Entsetzen in der Berliner Charité: Eine teilweise verweste Leiche wurde auf einer Besuchertoilette des Virchow-Klinikums in Europas größtem Universitätsklinikum gefunden. Bei dem Toten handelt es sich um einen 29-jährigen vermutlich Drogenabhängigen, der Tage zuvor eine Behandlung verweigert hatte. Ein Verbrechen wird momentan ausgeschlossen.

Die Leiche des Mannes aus Dresden wurde bereits am Mittwochvormittag in einer Behindertentoilette entdeckt, teilten Polizei und Charite-Sprecherin Kerstin Endele mit. Am Abend des 6. März sei der 29-Jährige auf dem Klinikgelände in Wedding entdeckt und in die Notaufnahme gebracht worden. Weil er ein Spritzbesteck dabei hatte, handelt es sich vermutlich um einen Drogenabhängigen. Das Spritzbesteck wurde ihm laut Endele abgenommen und entsorgt. Der Mann sei ansprechbar und vom Kreislauf stabil gewesen.

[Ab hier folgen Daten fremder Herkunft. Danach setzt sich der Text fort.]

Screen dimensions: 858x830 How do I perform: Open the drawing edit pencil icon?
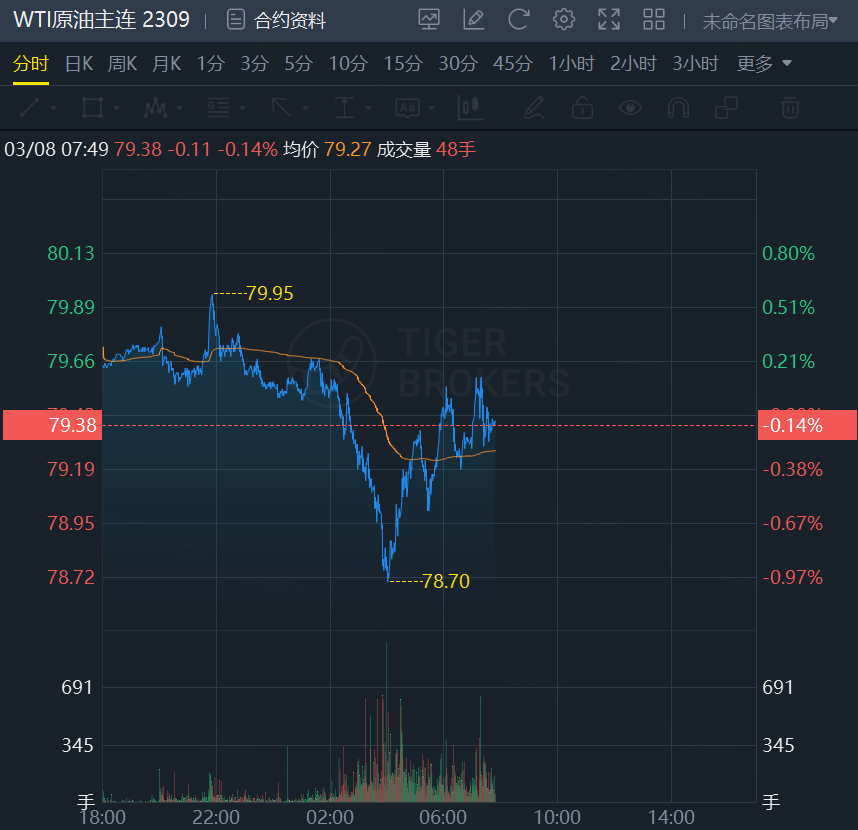(x=474, y=19)
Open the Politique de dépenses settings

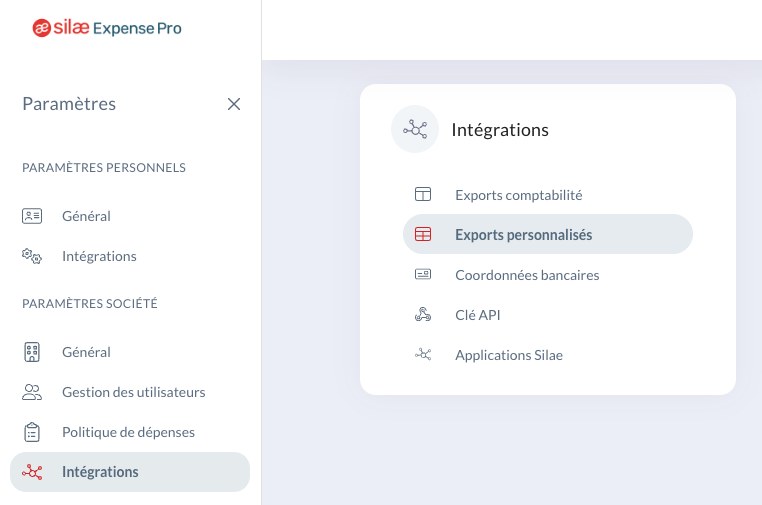tap(130, 432)
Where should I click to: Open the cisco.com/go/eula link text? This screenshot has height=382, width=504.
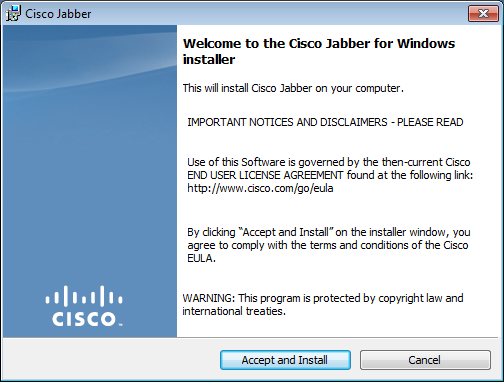(260, 188)
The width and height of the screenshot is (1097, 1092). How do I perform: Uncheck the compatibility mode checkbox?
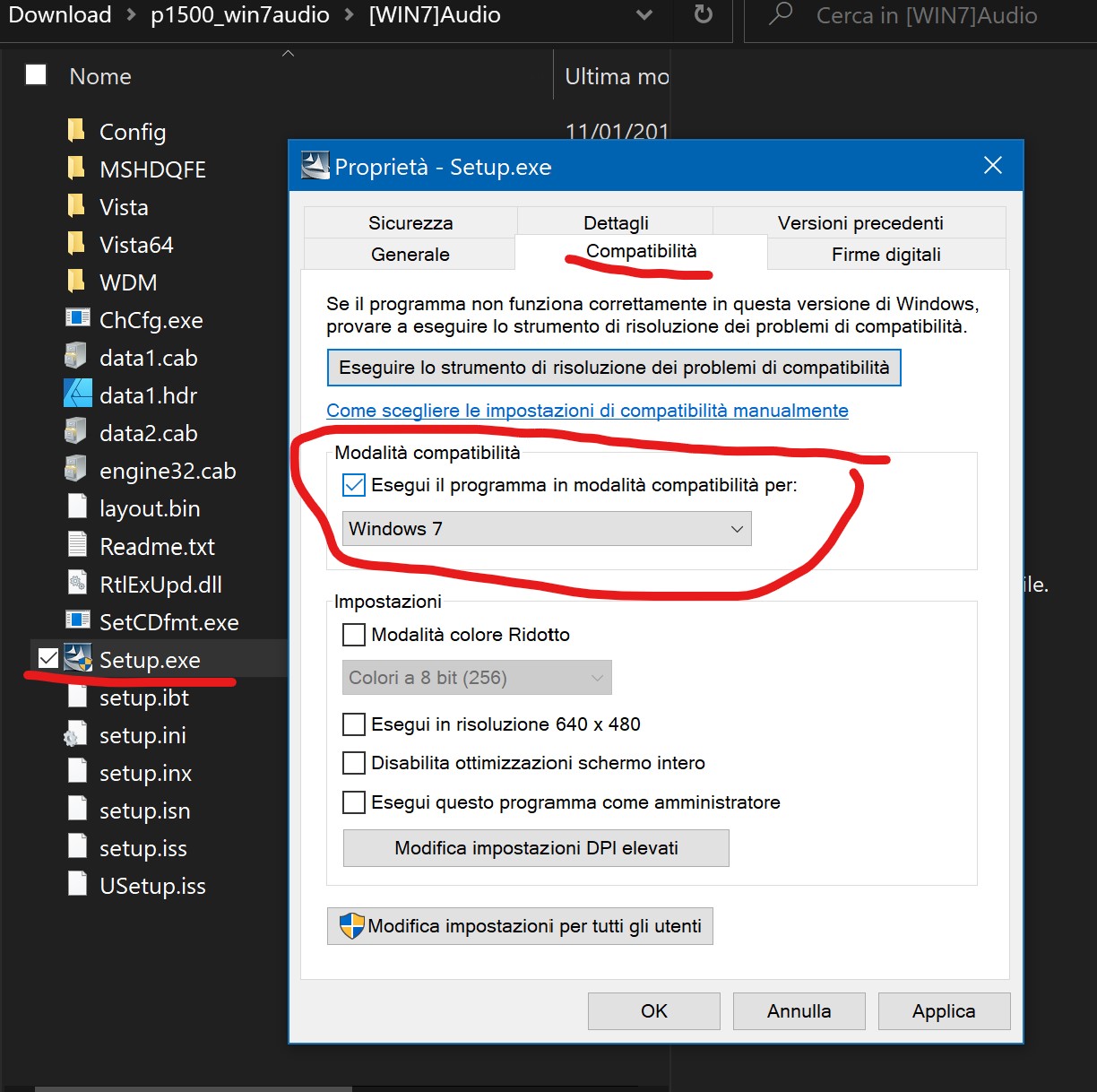[355, 486]
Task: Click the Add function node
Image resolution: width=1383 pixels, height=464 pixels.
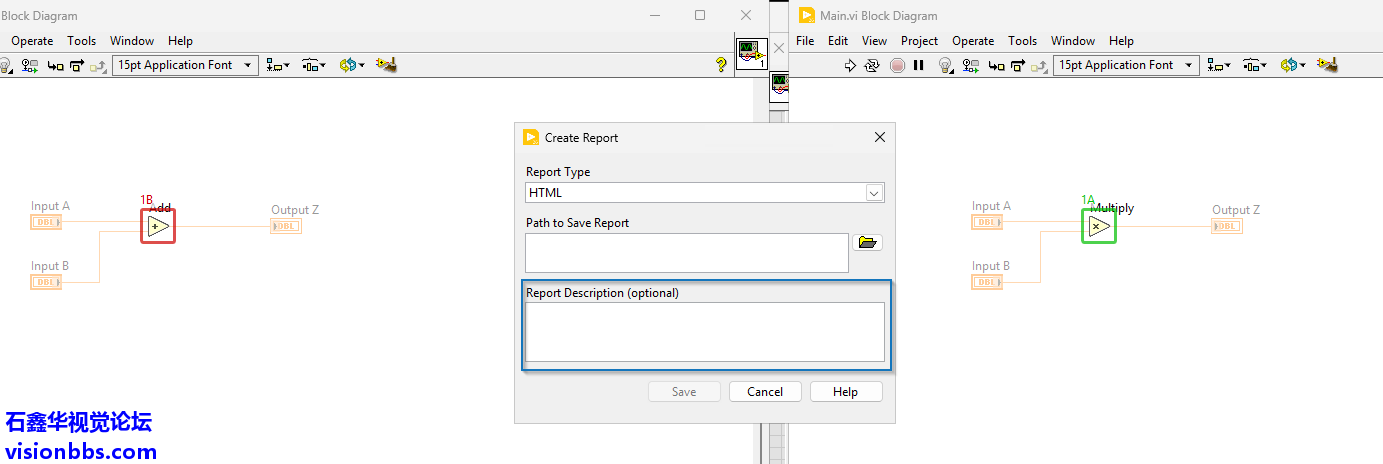Action: 157,226

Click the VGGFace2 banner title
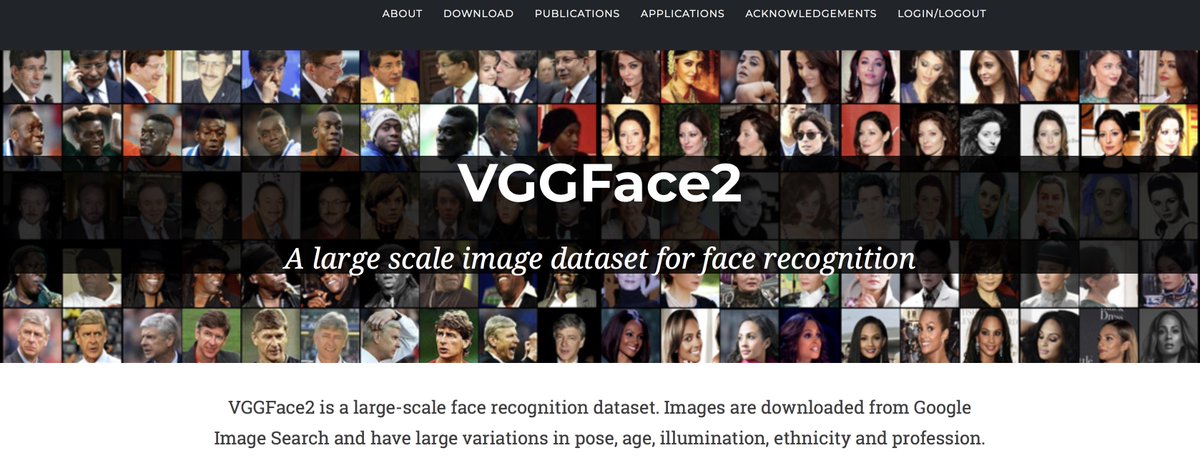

In der Notaufnahme habe der Dresdner eine Behandlung abgelehnt. Schon gegen den Transport dorthin habe er sich gewehrt. Nach zehn Minuten sei er auf eigenen Wunsch aus der Notaufnahme geflüchtet, so Charite-Sprecherin Endele. Seine Gesundheit sei nicht gefährdet gewesen, weshalb man keine Suche nach dem Mann eingeleitet habe: "Da eine akute Vitalgefährdung zu diesem Zeitpunkt sicher auszuschließen und die Geschäftsfähigkeit ausreichend gegeben war, wurde keine polizeiliche Suche veranlasst." Nahezu fünf Tage später wurde seine Leiche in einer Behindertentoilette entdeckt. Ein strenger Geruch sei auf den Gang gedrungen. Der tote Körper war bereits teilweise verwest.

Was in den fast fünf Tagen nach der Flucht des Mannes aus der Notaufnahme und dem Fund seiner Leiche passiert ist, kann bisher nur spekuliert werden. Die Polizei schließt zum jetzigen Zeitpunkt ein Verbrechen aus. Eine Obduktion wurde von der Staatsanwaltschaft wurde noch nicht angeordnet, obwohl die Polizei sie dazu angeregt habe.

Warum die Leiche so spät gefunden wurde, kann sich die Sprecherin nicht erklären. Schließlich sollen die Toiletten von Mitarbeitern des Unternehmens CFM täglich gereinigt werden, so Endele. Jetzt wird spekuliert, dass die Reinigungsleute die Toiletten nicht putzen, wenn diese abgeschlossen sind. In der Charite-Klinik Benjamin Franklin war 2006 ein 68 Jahre alter behinderter Rollstuhlfahrer in einem Fahrstuhl eingesperrt gewesen. 80 Stunden wurde der alte Mann von niemanden bemerkt.

Einen ähnlichen Fall gab es kurz vor Silvester vergangenen Jahres in Thüringen. Im Weimarer Sophien- und Hufelandklinikum wurde eine 20-jährige Frau gefunden. Wie die Leiche in der Berliner Charite lag auch sie bereits mehrere Tage unbemerkt in einer Toilette.